Etiquetas destacadas

A lo largo de estos años, se han producido algunas excepciones. En 1953, se conmemoró el centenario de la bodega. La etiqueta muestra un retrato de Nathaniel de Rothschild. En 1977, la empresa homenajeó a la Reina Isabel II de Inglaterra, por su visita a Mouton Rothschild, ese año.

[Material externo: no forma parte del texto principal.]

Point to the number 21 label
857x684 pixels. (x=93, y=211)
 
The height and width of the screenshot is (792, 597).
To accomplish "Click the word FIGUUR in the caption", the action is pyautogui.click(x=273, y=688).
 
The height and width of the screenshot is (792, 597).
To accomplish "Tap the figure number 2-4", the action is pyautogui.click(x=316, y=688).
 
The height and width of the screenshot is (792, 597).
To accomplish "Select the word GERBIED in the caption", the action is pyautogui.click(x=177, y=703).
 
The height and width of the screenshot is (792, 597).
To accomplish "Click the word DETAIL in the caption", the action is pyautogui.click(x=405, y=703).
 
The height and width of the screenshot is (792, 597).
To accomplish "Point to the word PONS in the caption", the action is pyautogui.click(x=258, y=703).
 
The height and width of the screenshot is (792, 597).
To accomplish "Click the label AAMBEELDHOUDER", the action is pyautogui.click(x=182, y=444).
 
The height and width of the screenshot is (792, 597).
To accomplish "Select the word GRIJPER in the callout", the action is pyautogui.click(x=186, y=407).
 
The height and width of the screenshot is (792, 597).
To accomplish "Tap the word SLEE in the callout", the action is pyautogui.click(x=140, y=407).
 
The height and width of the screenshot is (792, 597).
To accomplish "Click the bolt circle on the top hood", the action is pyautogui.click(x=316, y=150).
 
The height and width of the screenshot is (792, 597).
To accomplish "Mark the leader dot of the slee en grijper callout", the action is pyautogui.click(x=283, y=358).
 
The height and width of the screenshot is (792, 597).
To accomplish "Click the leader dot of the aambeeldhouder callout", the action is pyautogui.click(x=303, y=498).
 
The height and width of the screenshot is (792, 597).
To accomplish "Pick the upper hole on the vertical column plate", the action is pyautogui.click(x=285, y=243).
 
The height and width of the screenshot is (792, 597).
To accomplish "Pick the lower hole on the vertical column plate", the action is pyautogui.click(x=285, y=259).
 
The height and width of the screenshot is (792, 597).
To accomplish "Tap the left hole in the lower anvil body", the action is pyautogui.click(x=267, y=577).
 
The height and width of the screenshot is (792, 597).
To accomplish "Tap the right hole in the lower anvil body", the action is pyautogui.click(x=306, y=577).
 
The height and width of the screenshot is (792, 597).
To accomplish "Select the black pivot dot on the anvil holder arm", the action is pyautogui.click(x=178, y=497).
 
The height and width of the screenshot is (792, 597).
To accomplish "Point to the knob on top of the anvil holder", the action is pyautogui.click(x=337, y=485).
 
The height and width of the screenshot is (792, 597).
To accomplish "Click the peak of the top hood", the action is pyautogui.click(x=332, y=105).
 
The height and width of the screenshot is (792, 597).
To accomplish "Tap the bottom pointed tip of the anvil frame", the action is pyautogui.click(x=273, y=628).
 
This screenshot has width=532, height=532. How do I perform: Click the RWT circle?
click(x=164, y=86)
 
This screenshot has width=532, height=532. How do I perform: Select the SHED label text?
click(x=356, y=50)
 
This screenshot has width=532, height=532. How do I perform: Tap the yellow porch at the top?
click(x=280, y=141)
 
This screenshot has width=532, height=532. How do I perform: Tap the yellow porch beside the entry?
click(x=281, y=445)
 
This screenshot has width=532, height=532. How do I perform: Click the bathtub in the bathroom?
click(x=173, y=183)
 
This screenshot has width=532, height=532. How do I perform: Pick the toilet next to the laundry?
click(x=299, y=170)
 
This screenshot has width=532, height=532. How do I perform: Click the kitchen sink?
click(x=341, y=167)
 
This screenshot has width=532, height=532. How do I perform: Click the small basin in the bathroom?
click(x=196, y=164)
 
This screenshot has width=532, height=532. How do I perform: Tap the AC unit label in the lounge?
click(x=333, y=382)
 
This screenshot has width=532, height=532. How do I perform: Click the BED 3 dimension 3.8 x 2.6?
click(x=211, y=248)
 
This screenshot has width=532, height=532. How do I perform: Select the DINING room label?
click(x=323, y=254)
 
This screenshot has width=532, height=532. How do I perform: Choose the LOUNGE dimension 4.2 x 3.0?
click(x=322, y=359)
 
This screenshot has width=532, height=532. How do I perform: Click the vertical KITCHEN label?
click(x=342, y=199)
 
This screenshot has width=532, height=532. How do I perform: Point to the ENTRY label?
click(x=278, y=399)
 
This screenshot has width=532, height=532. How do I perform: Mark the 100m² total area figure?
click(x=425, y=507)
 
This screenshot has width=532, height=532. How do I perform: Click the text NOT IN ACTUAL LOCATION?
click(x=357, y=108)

Esta no fue la única referencia a la realeza inglesa. En 2004, se cumplió el centenario del acuerdo amistoso entre Gran Bretaña y Francia. Se decidió que fuese el mismísimo príncipe Carlos el que pintara la etiqueta de ese año. 

En 1993, Balthus dibujó una ninfa desnuda, que fue descartada en Estados Unidos, por la Oficina de Alcohol, Tabaco y Armas de Fuego. El país americano comercializó la botella con un espacio en blanco. Hoy en día, ambas versiones son muy demandadas por coleccionistas.

Otro de los cambios significativos fue la botella de 2000, lacada en oro. La baronesa Philippine de Rothschild decidió que el cristal entero fuese adornado. Fue un proceso complicado, elaborado con nuevas técnicas de la época.

Los artistas

Las etiquetas del Château Mouton Rothschild forman un auténtico museo artístico. Ilustres virtuosos de aquella época sellaban su huella en cada botella. Ejemplos de ello son Salvador Dalí, Pablo Picasso, Joan Miró, Andy Warhol, Francis Bacon, etc.

En los diez primeros años, el barón Philippe de Rothschild decidió mostrar apoyo a sus amigos pintores: Jean Cocteau, Leonor Fini, Jean Hugo, Marie Laurencin, Carzou, etc. En 1955, la empresa propuso el proyecto a un artista, fuera de su círculo de amistades, que aceptó. Este fue Georges Braque. Le siguieron Masson, Villon, Alechinsky, Delvaux, entre otros.

En 1973, la imagen plasmada fue obra de Picasso. Su hija autorizó la reproducción de Bacanales. Desde la web de la bodega, homenajean al pintor con dos textos sobre él.

En 1975, Andy Warhol dibujó un retrato del barón, integrando su arte pop, con colores llamativos, como el naranja, el verde o el violeta.

Exhibición de las etiquetas

La bodega ha decidido exponer los cuadros originales, que han acompañado a cada una de las botellas Château Mouton Rothschild.

El diseñador, Francis Lacloche, presentó las obras en vitrinas de vidrio. La exhibición se muestra en una sala, excepto cuando viajan.

“Es una exposición, a la que se agrega una obra cada año. Reúne las etiquetas de artistas contemporáneos muy famosos y diferente”, explica Château Mouton Rothschild, en su página Web.

Conclusiones

El vino y el arte siempre han estado ligados. Es cierto que esta colección es un paso más. Un auténtico museo, integrado en una botella.